* [How to complete this task] The answer should match the records character for character.

Extracted information below:

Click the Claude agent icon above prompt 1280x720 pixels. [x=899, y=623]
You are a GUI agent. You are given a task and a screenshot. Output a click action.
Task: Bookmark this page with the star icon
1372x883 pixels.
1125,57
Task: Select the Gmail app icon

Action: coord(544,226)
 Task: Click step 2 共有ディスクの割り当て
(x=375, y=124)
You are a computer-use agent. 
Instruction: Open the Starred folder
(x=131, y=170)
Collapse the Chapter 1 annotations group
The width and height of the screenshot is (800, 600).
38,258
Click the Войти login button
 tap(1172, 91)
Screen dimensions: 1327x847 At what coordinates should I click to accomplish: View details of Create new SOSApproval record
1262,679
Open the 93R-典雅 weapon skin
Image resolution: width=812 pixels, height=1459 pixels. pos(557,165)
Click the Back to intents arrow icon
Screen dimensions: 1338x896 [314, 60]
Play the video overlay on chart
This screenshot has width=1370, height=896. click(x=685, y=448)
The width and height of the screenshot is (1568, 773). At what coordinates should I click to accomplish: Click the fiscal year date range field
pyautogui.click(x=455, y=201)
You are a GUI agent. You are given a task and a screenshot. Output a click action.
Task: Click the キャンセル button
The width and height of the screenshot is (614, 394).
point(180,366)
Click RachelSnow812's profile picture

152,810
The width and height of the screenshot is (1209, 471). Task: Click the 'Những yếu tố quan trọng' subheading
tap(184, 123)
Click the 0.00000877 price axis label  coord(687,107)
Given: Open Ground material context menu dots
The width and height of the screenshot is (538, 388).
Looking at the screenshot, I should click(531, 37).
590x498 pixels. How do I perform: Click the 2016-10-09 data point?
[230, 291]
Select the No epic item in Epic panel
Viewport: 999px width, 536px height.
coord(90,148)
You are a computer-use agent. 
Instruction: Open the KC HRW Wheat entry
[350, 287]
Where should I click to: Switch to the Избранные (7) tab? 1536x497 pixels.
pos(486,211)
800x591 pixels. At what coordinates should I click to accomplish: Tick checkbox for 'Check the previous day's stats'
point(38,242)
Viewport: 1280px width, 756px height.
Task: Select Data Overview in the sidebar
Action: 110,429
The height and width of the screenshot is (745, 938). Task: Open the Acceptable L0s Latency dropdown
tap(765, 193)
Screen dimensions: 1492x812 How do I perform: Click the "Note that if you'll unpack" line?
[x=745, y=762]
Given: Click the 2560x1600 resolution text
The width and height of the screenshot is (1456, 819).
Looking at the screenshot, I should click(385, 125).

End of Extracted information.

* [Task result]
Click the Claude agent icon above prompt 1280x720 pixels. [x=899, y=623]
You are a GUI agent. You are given a task and a screenshot. Output a click action.
Task: Bookmark this page with the star icon
1372x883 pixels.
1125,57
Task: Select the Gmail app icon

Action: coord(544,226)
 Task: Click step 2 共有ディスクの割り当て
(x=375, y=124)
You are a computer-use agent. 
Instruction: Open the Starred folder
(x=131, y=170)
Collapse the Chapter 1 annotations group
The width and height of the screenshot is (800, 600).
38,258
Click the Войти login button
 tap(1172, 91)
Screen dimensions: 1327x847 At what coordinates should I click to accomplish: View details of Create new SOSApproval record
1262,679
Open the 93R-典雅 weapon skin
Image resolution: width=812 pixels, height=1459 pixels. pos(557,165)
Click the Back to intents arrow icon
Screen dimensions: 1338x896 [314, 60]
Play the video overlay on chart
This screenshot has width=1370, height=896. click(x=685, y=448)
The width and height of the screenshot is (1568, 773). At what coordinates should I click to accomplish: Click the fiscal year date range field
pyautogui.click(x=455, y=201)
You are a GUI agent. You are given a task and a screenshot. Output a click action.
Task: Click the キャンセル button
The width and height of the screenshot is (614, 394).
point(180,366)
Click RachelSnow812's profile picture

152,810
The width and height of the screenshot is (1209, 471). Task: Click the 'Những yếu tố quan trọng' subheading
tap(184, 123)
Click the 0.00000877 price axis label  coord(687,107)
Given: Open Ground material context menu dots
The width and height of the screenshot is (538, 388).
Looking at the screenshot, I should click(531, 37).
590x498 pixels. How do I perform: Click the 2016-10-09 data point?
[230, 291]
Select the No epic item in Epic panel
Viewport: 999px width, 536px height.
coord(90,148)
You are a computer-use agent. 
Instruction: Open the KC HRW Wheat entry
[350, 287]
Where should I click to: Switch to the Избранные (7) tab? 1536x497 pixels.
pos(486,211)
800x591 pixels. At what coordinates should I click to accomplish: Tick checkbox for 'Check the previous day's stats'
point(38,242)
Viewport: 1280px width, 756px height.
Task: Select Data Overview in the sidebar
Action: 110,429
The height and width of the screenshot is (745, 938). Task: Open the Acceptable L0s Latency dropdown
tap(765, 193)
Screen dimensions: 1492x812 How do I perform: Click the "Note that if you'll unpack" line?
[x=745, y=762]
Given: Click the 2560x1600 resolution text
The width and height of the screenshot is (1456, 819).
Looking at the screenshot, I should click(385, 125).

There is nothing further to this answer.